Stored dataset items
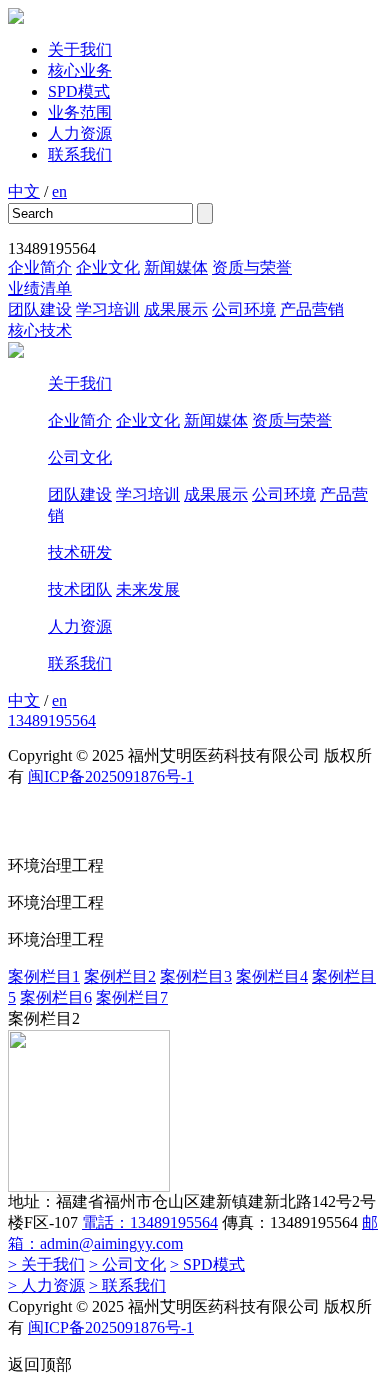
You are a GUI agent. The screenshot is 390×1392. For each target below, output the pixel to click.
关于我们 (80, 49)
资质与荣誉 (252, 267)
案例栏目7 (132, 997)
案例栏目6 (56, 997)
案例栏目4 (272, 976)
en (59, 191)
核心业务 (80, 70)
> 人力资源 (46, 1285)
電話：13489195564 (150, 1222)
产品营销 (312, 309)
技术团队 (80, 589)
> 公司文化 (127, 1264)
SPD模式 (79, 91)
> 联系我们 (127, 1285)
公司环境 (244, 309)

# [Action item]
All of the data must be given again exactly, without the pictures.

# [Expected answer]
You are a GUI agent. The screenshot is 390×1392. For each target below, output the pixel to click.
关于我们 (80, 49)
资质与荣誉 (252, 267)
案例栏目7 (132, 997)
案例栏目6 (56, 997)
案例栏目4 (272, 976)
en (59, 191)
核心业务 (80, 70)
> 人力资源 (46, 1285)
電話：13489195564 (150, 1222)
产品营销 (312, 309)
技术团队 (80, 589)
> 公司文化 (127, 1264)
SPD模式 (79, 91)
> 联系我们 (127, 1285)
公司环境 (244, 309)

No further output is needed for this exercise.